In your answer, repeat each line of the data exactly.
________
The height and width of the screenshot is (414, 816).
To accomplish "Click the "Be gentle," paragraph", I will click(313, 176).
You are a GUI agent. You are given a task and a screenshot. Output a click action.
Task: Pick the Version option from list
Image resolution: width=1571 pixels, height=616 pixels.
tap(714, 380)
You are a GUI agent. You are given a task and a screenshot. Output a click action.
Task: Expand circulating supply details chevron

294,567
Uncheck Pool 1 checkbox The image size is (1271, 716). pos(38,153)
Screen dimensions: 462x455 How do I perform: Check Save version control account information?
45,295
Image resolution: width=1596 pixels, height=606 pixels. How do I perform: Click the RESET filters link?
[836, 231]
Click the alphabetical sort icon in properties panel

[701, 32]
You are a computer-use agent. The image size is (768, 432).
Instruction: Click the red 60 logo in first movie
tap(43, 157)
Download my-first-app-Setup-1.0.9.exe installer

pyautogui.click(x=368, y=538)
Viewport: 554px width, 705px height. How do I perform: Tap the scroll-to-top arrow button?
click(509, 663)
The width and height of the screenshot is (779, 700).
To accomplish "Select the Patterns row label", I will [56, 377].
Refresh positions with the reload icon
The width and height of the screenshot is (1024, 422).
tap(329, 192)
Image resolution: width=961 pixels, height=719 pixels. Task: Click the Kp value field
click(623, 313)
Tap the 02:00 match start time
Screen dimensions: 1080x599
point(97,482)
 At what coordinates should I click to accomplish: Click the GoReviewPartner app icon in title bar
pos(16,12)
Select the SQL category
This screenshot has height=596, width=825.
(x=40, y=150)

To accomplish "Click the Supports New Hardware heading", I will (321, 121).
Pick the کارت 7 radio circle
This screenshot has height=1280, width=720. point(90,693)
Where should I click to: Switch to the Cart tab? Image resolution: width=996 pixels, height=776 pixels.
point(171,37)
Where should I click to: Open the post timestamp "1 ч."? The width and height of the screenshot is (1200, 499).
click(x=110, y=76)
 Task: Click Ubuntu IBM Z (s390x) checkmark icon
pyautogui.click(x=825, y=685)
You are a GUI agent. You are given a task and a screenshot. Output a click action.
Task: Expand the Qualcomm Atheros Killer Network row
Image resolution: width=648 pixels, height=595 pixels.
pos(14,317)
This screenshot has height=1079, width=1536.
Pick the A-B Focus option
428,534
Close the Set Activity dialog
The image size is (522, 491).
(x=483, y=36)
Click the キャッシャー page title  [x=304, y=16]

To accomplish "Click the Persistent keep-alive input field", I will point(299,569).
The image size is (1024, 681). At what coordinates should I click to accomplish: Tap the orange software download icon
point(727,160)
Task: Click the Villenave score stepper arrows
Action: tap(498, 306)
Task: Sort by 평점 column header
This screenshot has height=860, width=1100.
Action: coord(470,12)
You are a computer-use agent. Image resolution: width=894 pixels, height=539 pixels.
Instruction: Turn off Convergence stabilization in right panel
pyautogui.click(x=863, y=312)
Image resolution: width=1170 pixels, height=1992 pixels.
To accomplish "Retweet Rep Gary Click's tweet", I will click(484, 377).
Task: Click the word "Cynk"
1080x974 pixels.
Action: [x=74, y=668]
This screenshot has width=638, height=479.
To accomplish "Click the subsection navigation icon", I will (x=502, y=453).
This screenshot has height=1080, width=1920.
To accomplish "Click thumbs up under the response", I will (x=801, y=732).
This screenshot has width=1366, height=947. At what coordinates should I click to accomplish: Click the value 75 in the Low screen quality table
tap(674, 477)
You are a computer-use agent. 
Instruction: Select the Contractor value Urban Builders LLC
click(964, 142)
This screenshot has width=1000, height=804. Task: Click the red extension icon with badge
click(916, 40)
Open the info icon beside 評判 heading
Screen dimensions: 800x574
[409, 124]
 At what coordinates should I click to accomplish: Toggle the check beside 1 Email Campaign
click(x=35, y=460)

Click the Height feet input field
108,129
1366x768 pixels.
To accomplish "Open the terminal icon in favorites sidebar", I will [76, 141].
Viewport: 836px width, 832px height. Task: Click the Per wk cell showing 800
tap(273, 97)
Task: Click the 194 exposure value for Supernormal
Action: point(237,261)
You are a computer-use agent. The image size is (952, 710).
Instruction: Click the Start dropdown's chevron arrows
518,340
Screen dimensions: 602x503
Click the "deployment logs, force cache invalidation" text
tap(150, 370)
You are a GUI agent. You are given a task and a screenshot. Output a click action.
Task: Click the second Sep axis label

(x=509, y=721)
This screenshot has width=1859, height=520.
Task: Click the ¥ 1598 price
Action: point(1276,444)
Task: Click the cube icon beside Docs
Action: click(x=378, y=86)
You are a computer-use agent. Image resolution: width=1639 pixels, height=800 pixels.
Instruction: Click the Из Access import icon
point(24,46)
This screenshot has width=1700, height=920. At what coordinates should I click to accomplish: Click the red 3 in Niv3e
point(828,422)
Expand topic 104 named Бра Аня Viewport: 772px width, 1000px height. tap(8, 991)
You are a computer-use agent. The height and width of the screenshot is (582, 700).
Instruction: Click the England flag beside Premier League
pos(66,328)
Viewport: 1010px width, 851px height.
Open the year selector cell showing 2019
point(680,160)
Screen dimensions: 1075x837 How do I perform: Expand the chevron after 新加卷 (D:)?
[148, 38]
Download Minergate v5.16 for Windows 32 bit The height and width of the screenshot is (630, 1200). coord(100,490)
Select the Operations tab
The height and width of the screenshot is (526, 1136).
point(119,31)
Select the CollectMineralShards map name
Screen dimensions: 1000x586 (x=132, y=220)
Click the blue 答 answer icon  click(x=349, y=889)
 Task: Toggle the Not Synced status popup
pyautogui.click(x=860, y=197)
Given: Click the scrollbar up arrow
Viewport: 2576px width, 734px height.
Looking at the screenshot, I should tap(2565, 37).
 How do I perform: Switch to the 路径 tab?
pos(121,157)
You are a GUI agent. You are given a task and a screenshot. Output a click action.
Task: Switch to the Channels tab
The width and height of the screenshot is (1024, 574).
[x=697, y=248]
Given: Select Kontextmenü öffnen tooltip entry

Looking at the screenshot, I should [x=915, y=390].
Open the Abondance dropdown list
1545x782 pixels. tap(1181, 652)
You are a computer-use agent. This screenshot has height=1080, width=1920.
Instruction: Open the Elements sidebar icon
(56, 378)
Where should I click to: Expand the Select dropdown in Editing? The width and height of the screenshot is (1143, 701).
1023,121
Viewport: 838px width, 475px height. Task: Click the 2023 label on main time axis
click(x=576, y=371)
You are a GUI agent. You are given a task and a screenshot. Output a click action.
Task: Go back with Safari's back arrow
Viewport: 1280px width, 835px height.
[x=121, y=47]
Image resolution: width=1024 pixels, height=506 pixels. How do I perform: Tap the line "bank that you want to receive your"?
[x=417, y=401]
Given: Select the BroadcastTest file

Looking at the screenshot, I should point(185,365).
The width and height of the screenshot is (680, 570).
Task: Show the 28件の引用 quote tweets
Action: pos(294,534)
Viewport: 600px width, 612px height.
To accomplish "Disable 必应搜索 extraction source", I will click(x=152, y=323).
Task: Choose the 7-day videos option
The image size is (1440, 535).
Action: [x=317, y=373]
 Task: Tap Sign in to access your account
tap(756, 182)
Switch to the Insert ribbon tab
________
» **SOLUTION FOR THIS EXERCISE**
The height and width of the screenshot is (414, 816).
To accomplish "Click the "Be gentle," paragraph", I will click(313, 176).
You are a GUI agent. You are given a task and a screenshot. Output a click action.
Task: Pick the Version option from list
Image resolution: width=1571 pixels, height=616 pixels.
tap(714, 380)
You are a GUI agent. You are given a task and a screenshot. Output a click action.
Task: Expand circulating supply details chevron

294,567
Uncheck Pool 1 checkbox The image size is (1271, 716). pos(38,153)
Screen dimensions: 462x455 How do I perform: Check Save version control account information?
45,295
Image resolution: width=1596 pixels, height=606 pixels. How do I perform: Click the RESET filters link?
[836, 231]
Click the alphabetical sort icon in properties panel

[701, 32]
You are a computer-use agent. The image size is (768, 432).
Instruction: Click the red 60 logo in first movie
tap(43, 157)
Download my-first-app-Setup-1.0.9.exe installer

pyautogui.click(x=368, y=538)
Viewport: 554px width, 705px height. How do I perform: Tap the scroll-to-top arrow button?
click(509, 663)
The width and height of the screenshot is (779, 700).
To accomplish "Select the Patterns row label", I will [56, 377].
Refresh positions with the reload icon
The width and height of the screenshot is (1024, 422).
tap(329, 192)
Image resolution: width=961 pixels, height=719 pixels. Task: Click the Kp value field
click(623, 313)
Tap the 02:00 match start time
Screen dimensions: 1080x599
point(97,482)
 At what coordinates should I click to accomplish: Click the GoReviewPartner app icon in title bar
pos(16,12)
Select the SQL category
This screenshot has height=596, width=825.
(x=40, y=150)

To accomplish "Click the Supports New Hardware heading", I will (321, 121).
Pick the کارت 7 radio circle
This screenshot has height=1280, width=720. point(90,693)
Where should I click to: Switch to the Cart tab? Image resolution: width=996 pixels, height=776 pixels.
point(171,37)
Where should I click to: Open the post timestamp "1 ч."? The width and height of the screenshot is (1200, 499).
click(x=110, y=76)
 Task: Click Ubuntu IBM Z (s390x) checkmark icon
pyautogui.click(x=825, y=685)
You are a GUI agent. You are given a task and a screenshot. Output a click action.
Task: Expand the Qualcomm Atheros Killer Network row
Image resolution: width=648 pixels, height=595 pixels.
pos(14,317)
This screenshot has height=1079, width=1536.
Pick the A-B Focus option
428,534
Close the Set Activity dialog
The image size is (522, 491).
(x=483, y=36)
Click the キャッシャー page title  [x=304, y=16]

To accomplish "Click the Persistent keep-alive input field", I will point(299,569).
The image size is (1024, 681). At what coordinates should I click to accomplish: Tap the orange software download icon
point(727,160)
Task: Click the Villenave score stepper arrows
Action: tap(498, 306)
Task: Sort by 평점 column header
This screenshot has height=860, width=1100.
Action: coord(470,12)
You are a computer-use agent. Image resolution: width=894 pixels, height=539 pixels.
Instruction: Turn off Convergence stabilization in right panel
pyautogui.click(x=863, y=312)
Image resolution: width=1170 pixels, height=1992 pixels.
To accomplish "Retweet Rep Gary Click's tweet", I will click(484, 377).
Task: Click the word "Cynk"
1080x974 pixels.
Action: [x=74, y=668]
This screenshot has width=638, height=479.
To accomplish "Click the subsection navigation icon", I will (x=502, y=453).
This screenshot has height=1080, width=1920.
To accomplish "Click thumbs up under the response", I will (x=801, y=732).
This screenshot has width=1366, height=947. At what coordinates should I click to accomplish: Click the value 75 in the Low screen quality table
tap(674, 477)
You are a computer-use agent. 
Instruction: Select the Contractor value Urban Builders LLC
click(964, 142)
This screenshot has width=1000, height=804. Task: Click the red extension icon with badge
click(916, 40)
Open the info icon beside 評判 heading
Screen dimensions: 800x574
[409, 124]
 At what coordinates should I click to accomplish: Toggle the check beside 1 Email Campaign
click(x=35, y=460)

Click the Height feet input field
108,129
1366x768 pixels.
To accomplish "Open the terminal icon in favorites sidebar", I will [76, 141].
Viewport: 836px width, 832px height. Task: Click the Per wk cell showing 800
tap(273, 97)
Task: Click the 194 exposure value for Supernormal
Action: point(237,261)
You are a computer-use agent. The image size is (952, 710).
Instruction: Click the Start dropdown's chevron arrows
518,340
Screen dimensions: 602x503
Click the "deployment logs, force cache invalidation" text
tap(150, 370)
You are a GUI agent. You are given a task and a screenshot. Output a click action.
Task: Click the second Sep axis label

(x=509, y=721)
This screenshot has width=1859, height=520.
Task: Click the ¥ 1598 price
Action: point(1276,444)
Task: Click the cube icon beside Docs
Action: click(x=378, y=86)
You are a computer-use agent. Image resolution: width=1639 pixels, height=800 pixels.
Instruction: Click the Из Access import icon
point(24,46)
This screenshot has width=1700, height=920. At what coordinates should I click to accomplish: Click the red 3 in Niv3e
point(828,422)
Expand topic 104 named Бра Аня Viewport: 772px width, 1000px height. tap(8, 991)
You are a computer-use agent. The height and width of the screenshot is (582, 700).
Instruction: Click the England flag beside Premier League
pos(66,328)
Viewport: 1010px width, 851px height.
Open the year selector cell showing 2019
point(680,160)
Screen dimensions: 1075x837 How do I perform: Expand the chevron after 新加卷 (D:)?
[148, 38]
Download Minergate v5.16 for Windows 32 bit The height and width of the screenshot is (630, 1200). coord(100,490)
Select the Operations tab
The height and width of the screenshot is (526, 1136).
point(119,31)
Select the CollectMineralShards map name
Screen dimensions: 1000x586 (x=132, y=220)
Click the blue 答 answer icon  click(x=349, y=889)
 Task: Toggle the Not Synced status popup
pyautogui.click(x=860, y=197)
Given: Click the scrollbar up arrow
Viewport: 2576px width, 734px height.
Looking at the screenshot, I should tap(2565, 37).
 How do I perform: Switch to the 路径 tab?
pos(121,157)
You are a GUI agent. You are given a task and a screenshot. Output a click action.
Task: Switch to the Channels tab
The width and height of the screenshot is (1024, 574).
[x=697, y=248]
Given: Select Kontextmenü öffnen tooltip entry

Looking at the screenshot, I should [x=915, y=390].
Open the Abondance dropdown list
1545x782 pixels. tap(1181, 652)
You are a computer-use agent. This screenshot has height=1080, width=1920.
Instruction: Open the Elements sidebar icon
(56, 378)
Where should I click to: Expand the Select dropdown in Editing? The width and height of the screenshot is (1143, 701).
1023,121
Viewport: 838px width, 475px height. Task: Click the 2023 label on main time axis
click(x=576, y=371)
You are a GUI agent. You are given a task and a screenshot. Output a click action.
Task: Go back with Safari's back arrow
Viewport: 1280px width, 835px height.
[x=121, y=47]
Image resolution: width=1024 pixels, height=506 pixels. How do I perform: Tap the line "bank that you want to receive your"?
[x=417, y=401]
Given: Select the BroadcastTest file

Looking at the screenshot, I should point(185,365).
The width and height of the screenshot is (680, 570).
Task: Show the 28件の引用 quote tweets
Action: pos(294,534)
Viewport: 600px width, 612px height.
To accomplish "Disable 必应搜索 extraction source", I will click(x=152, y=323).
Task: Choose the 7-day videos option
The image size is (1440, 535).
Action: [x=317, y=373]
 Task: Tap Sign in to access your account
tap(756, 182)
Switch to the Insert ribbon tab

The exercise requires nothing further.